Left, you know, my dad used to say exactly that. But in insisting that your kids be selfish you are in a sense asking them to be burdened with guilt. I'm phrasing that clumsily, but could YOU live with yourself if you let your mum or dad live in a home where they were treated cruelly? A home which was pitifully short staffed and your mum or dad were left in wet bedding or covered in faeces and/or vomit, where a cup of tea was shoved down their throat twice a day, they were out to bed at 5 due to lack of staffing ... I could go on.

I get it. But I wish I had been able to care for my mum and dad. It's not just about you but about the fact that whatever decision they make on your behalf they will have to live with for the rest of their life.

It may be a redundant point. My mum and dad didn't need to go into a care home - they died young. But if they HAD, I could not have lived with just shoving them somewhere cheap! I'd have wanted them at home as long as possible anyway.

S simple to say oh the state will pay but when you see what the state actually pay for you might think again.

It terrifies me. Luckily (!) I probably won't live much past 70.

clam · 28/09/2014 21:47

MehsMum It's nothing to do with a sense of responsibility. And helping out in the physical and practical ways you mention is par for the course in families - I would hope. But that's a far cry from a needless financial sacrifice of setting aside much-needed money from the OP's family for something that may not be even needed way in the future. Care home fees are astronomical - by today's standards around £1000 per WEEK. How much of a difference is saving a bit today really going to help with those figures?

Edenviolet · 28/09/2014 21:49

My DM has more than enough squirrelled away to pay for any care needs/help with house and garden etc so she will manage fine. Dh's family have nothing but I really don't feel that its down to dh to start saving now or ever for that matter.
I tried to tell him that care costs are huge (my grandad was in a home that was hundreds of pounds a week a few years ago) but he said it was just something he always assumed he would help out with.

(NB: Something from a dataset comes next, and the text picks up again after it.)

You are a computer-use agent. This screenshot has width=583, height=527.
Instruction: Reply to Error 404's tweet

We don't have much left over each month and although our finances are a lot better than they were any extra I feel we should save for our dcs.

OP posts:
clam · 28/09/2014 21:50

branston I'm sure that many of the horror stories you're talking about have also happened in private care homes too.

123upthere · 28/09/2014 21:50

That's an interesting one. Like previous poster said what happens if other siblings are child free living abroad by choice and have no interest in their (toxic) parents? Is it left up to me, the only one who has a family of her own to look after? Other sibling is closer, but again single child free etc very different lifestyles

Sorry not a thread hijack you've raised a really interesting question OP. I'm not sure of an answer.

Do they have no funds at all to rely on for their own care? Why is DH so keen to do this? Have they told him to?

LadyLuck10 · 28/09/2014 21:50

It's a tough position op. One one hand your kids come first, on the other I don't think you have the right to tell someone how to care for their parent.

MisForMumNotMaid · 28/09/2014 21:50

I think its touching that he has a sense of moral responsibility for his family (hopefully this includes your side too).

I wonder if there is some form of compromise that would look after your DC and the older generations interests. A pot of money in an account / savings scheme that requires both of your signatures.

The exact uses of the money could be discussed over time but in the meantime the pot would start to grow.

Are the older generation completely without assets or means to support contribution towards carer services?

QuintessentiallyQS · 28/09/2014 21:50

£4k per month. Do you have that to set aside? How much is he planning to set aside, and for how many years? Theres two of them, thats 8k per month. 8k is what, a years tuition fees in Uni? Drop in the ocean for your dh, I suppose.....

Edenviolet · 28/09/2014 21:50

Yes that's me, they did pay it back eventually but it took years and I'm not prepared after the hell mil especially put us through to then save up in order to help her out one day.